ゾウの生態
ゾウの生態
ゾウの分類
現在、地球上にはアジアゾウElephas maximusとアフリカゾウLoxodonta africanaの2種のゾウが生息しています。アフリカ中央部の熱帯林に生息するマルミミゾウLoxodonata africana cyclotisはアフリカゾウの亜種(別種とするほどではないが相当の変異が見られる、種の地域的グループ)ですが、別種に分類されるべきだという主張もあります。
ゾウの形態
アフリカゾウは地上最大の動物で、体長(鼻先から尾の付け根)が4~5.5m、全高(地面から肩まで)が3~4m、重さは5~7トンにも及びます。アジアゾウはそれより一回り小さいサイズです。背中が山のように丸く盛り上がっていて、耳が小さいのがアジアゾウ、谷のように引っ込んでいて、耳が大きく、アフリカ大陸のような形をしているのがアフリカゾウです。
ゾウの生態
ゾウは完全な草食で、毎日大量の草、枝葉を食べます。 ゾウは、こうした食べものを求め、日常的に、さらに季節的にはより広範囲に移動する動物です。行く先々で食べた植物の種子をフンによって遠くまで運びます。ゾウの消化はあまりよくないため、糞には草木の種子が残りますが、それが行く先々の土地で発芽し、森の再生につながることになるのです。ゾウにしか食べられない堅い木の実を食べて発芽させやすくすることもあります。ゾウの群れは木の皮をはいで食べ、木の幹そのものを倒すこともしばしばですが、そうすることで森に光を入れて下草を育て、森林と草地がモザイクとなった植生を作り出します。ゾウの森林を草地に変える力は強大で、これが生態系の自然なプロセスとなっています。

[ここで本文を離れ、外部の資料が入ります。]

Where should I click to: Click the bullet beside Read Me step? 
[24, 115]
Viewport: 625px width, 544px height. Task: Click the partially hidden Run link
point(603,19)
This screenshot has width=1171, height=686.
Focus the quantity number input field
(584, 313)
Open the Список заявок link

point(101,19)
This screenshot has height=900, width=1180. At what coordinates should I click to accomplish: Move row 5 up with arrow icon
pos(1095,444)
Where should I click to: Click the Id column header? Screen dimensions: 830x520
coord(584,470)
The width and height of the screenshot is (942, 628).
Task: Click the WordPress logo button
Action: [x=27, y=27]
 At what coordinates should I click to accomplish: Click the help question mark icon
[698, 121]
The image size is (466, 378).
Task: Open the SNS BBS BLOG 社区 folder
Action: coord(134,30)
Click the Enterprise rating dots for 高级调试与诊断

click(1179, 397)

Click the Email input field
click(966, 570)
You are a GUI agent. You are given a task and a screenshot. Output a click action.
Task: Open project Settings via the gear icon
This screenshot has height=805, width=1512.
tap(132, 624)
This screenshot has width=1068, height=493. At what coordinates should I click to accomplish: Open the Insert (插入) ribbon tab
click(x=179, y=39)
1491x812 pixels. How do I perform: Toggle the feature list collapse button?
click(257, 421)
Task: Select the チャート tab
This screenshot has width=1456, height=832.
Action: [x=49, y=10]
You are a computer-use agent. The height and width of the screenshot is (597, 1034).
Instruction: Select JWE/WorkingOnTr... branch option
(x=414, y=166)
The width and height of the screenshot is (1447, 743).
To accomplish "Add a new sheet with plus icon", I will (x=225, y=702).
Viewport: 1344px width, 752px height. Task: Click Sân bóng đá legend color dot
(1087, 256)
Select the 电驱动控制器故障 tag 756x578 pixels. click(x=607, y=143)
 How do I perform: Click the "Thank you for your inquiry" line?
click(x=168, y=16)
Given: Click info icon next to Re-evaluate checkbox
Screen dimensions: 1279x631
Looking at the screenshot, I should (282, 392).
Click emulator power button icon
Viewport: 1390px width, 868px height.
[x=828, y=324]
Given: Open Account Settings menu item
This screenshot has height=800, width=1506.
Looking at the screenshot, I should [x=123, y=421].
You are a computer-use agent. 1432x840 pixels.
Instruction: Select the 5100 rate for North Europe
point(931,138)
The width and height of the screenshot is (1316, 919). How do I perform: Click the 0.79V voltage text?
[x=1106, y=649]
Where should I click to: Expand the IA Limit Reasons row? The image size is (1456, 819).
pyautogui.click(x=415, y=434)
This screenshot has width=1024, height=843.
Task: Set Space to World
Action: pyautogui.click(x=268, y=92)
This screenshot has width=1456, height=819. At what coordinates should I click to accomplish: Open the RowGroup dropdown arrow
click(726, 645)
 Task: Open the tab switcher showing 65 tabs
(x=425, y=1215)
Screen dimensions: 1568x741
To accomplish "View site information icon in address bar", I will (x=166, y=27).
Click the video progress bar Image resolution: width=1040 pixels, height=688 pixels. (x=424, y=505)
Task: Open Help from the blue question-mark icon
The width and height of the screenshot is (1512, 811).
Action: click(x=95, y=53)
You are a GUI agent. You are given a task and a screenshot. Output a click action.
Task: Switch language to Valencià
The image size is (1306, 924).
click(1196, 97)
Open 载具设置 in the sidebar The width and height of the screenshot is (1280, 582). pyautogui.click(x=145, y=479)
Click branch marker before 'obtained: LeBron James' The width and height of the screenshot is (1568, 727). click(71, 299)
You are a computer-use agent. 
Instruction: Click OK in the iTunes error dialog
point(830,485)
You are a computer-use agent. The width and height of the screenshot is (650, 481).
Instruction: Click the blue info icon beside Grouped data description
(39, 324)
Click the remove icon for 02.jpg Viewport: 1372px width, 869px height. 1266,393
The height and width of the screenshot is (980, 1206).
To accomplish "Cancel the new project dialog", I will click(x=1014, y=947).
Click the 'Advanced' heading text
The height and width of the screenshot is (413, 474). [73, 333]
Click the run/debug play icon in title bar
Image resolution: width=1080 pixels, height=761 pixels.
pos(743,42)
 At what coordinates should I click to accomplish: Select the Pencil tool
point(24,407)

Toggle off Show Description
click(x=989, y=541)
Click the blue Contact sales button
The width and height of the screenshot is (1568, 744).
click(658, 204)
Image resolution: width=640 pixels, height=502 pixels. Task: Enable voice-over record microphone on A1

ゾウが群れで鬱蒼とした森林を繰り返し歩くことで「ゾウ道」ができ、他の野生動物たちがこれを利用します。乾季に水を掘り当てるのもゾウの役目です。ゾウの日常的なくらしが独特な生態系を創り上げ、様々な生きもののくらしを支えているのです。
ゾウの社会
ゾウは群れで暮らす高度に社会的な動物で、寿命は60歳以上です。母系の群れで、メスとその子が単位ですが、おばあさん、出産を終えた娘たち、孫たちという構成がよくみられます。母親、おばあさん、叔母さんはもちろん、5歳以上のメスゾウは皆で子ゾウの面倒を見ます。群のリーダーはおばあさんです。孫たちに危険があるとそのリーダーシップのもと子ゾウは群れで囲み込み、みんなで子ゾウを守ります。オスたちは12~15歳くらいの時期に群れから独立し、同じ年頃のオスゾウどうしで群れることが多いですが、やがて単独で暮らします。
ゾウは、視覚(鼻や耳や体全体を使った身振り)、聴覚(大人のゾウが発する呼びかけを26種に分類した研究がある)、触覚(鼻どうしからめたり、鼻を体にはわせたり口元に持って行ったりする)、臭覚(ひづめの間から化学物質を分泌する)によって、複雑なコミュニケーションをしていることがわかっています。
ゾウの分布
ゾウは、かつてアジアの南側全域に(アジアゾウ)、アフリカのサハラ砂漠以南全域に(アフリカゾウ)広く繁栄していました。ところが、今日の分布は中央アフリカと東アフリカ・南アフリカの一部を除くと、まるでかつての分布図の上に散らした「インクの染み」のような状況になってしまいました。インドのゾウの生息地は、1960年代以降、その70%が失われてしまっています。
アジアゾウ
https://www.iucnredlist.org/species/7140/12828813
アフリカゾウ
https://www.iucnredlist.org/species/12392/3339343
ゾウの個体数
現在、アジアゾウは、アジアの13か国に約4万7000頭が生息しているのみです。一方のアフリカゾウは36か国(絶滅した後再導入が行われたスワジランドを含めると37か国)に約41 万5000頭、と一桁違いますがその数も19世紀に始まるヨーロッパ諸国によるアフリカの植民地化以前にいた2000万頭の2%に過ぎません。